[Saved entries]
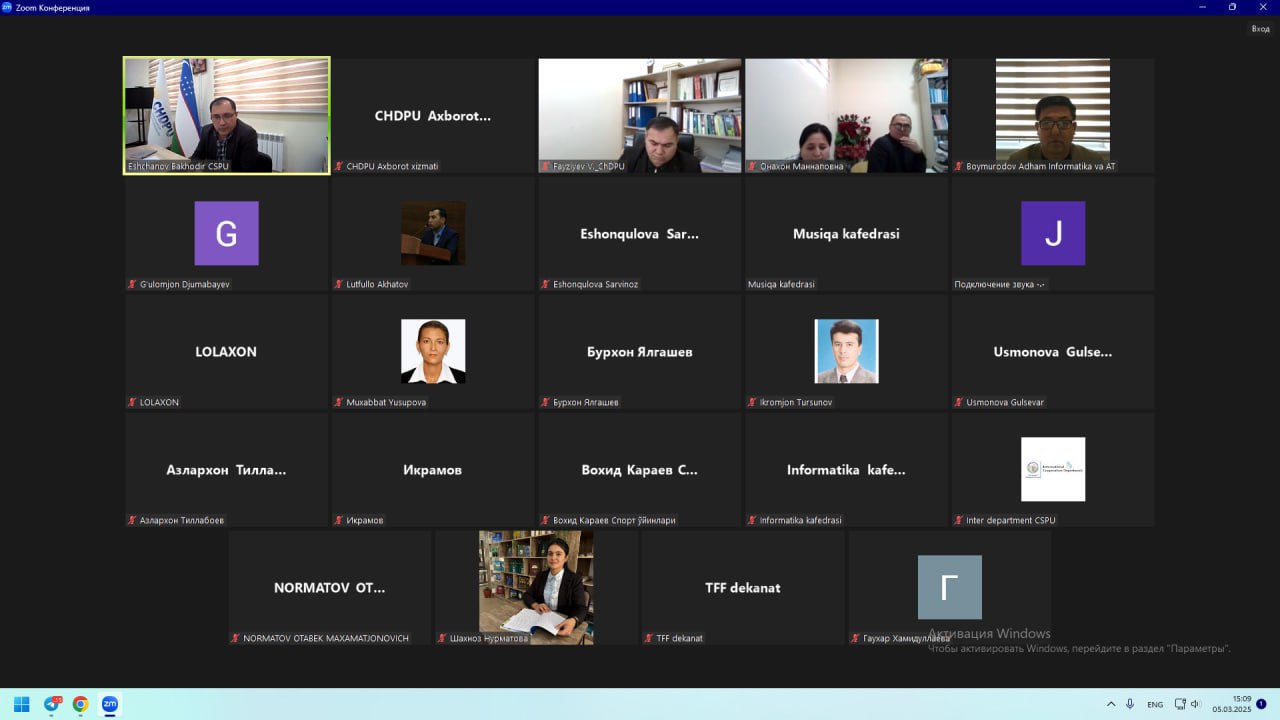Viewport: 1280px width, 720px height.
Task: Expand the hidden system tray icons
Action: pos(1111,704)
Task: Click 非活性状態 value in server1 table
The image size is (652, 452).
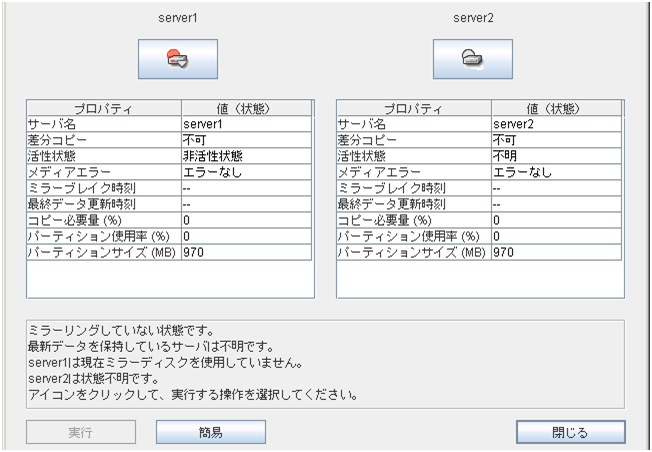Action: click(x=212, y=156)
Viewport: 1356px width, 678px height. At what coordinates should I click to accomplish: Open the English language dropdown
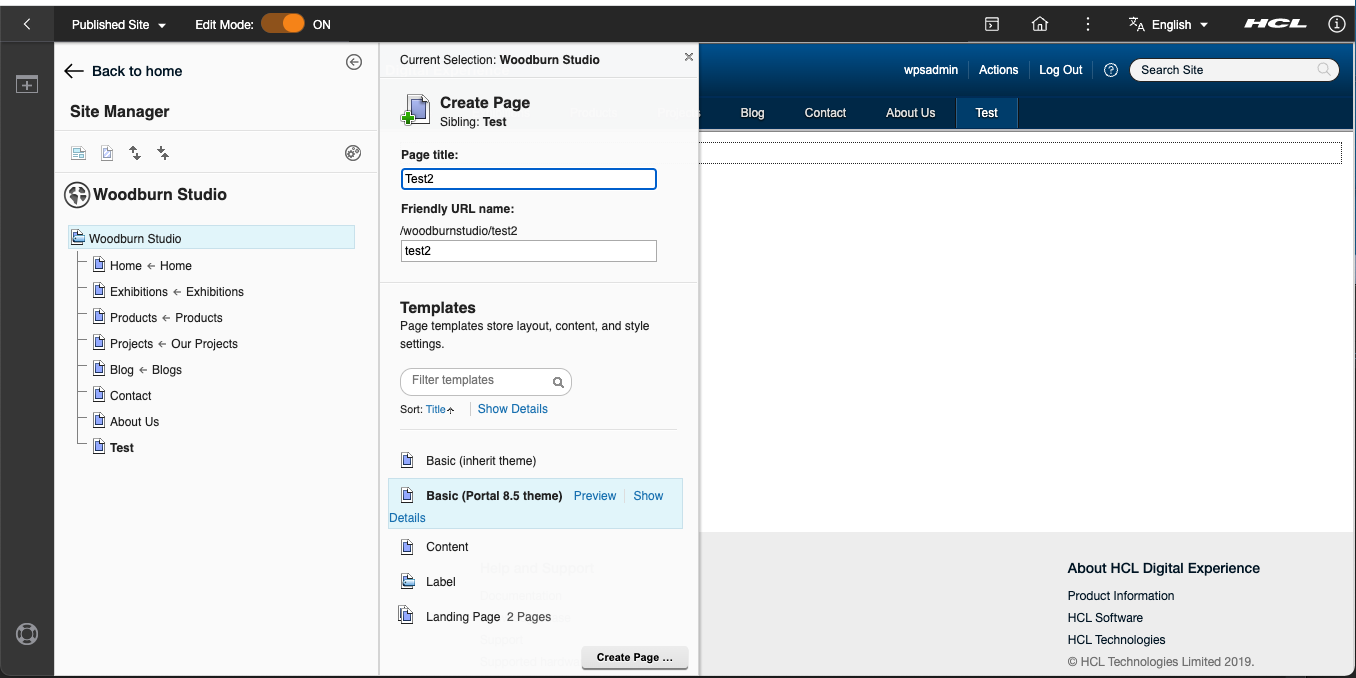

**What you should do:** Your task is to retype, exactly and only, the lines from the line holding "Task: Click 非活性状態 value in server1 table" through the final line of the data above, with both ends kept. Drop the pictures.

**Response below:**
Task: Click 非活性状態 value in server1 table
The image size is (652, 452).
Action: click(x=212, y=156)
Viewport: 1356px width, 678px height. At what coordinates should I click to accomplish: Open the English language dropdown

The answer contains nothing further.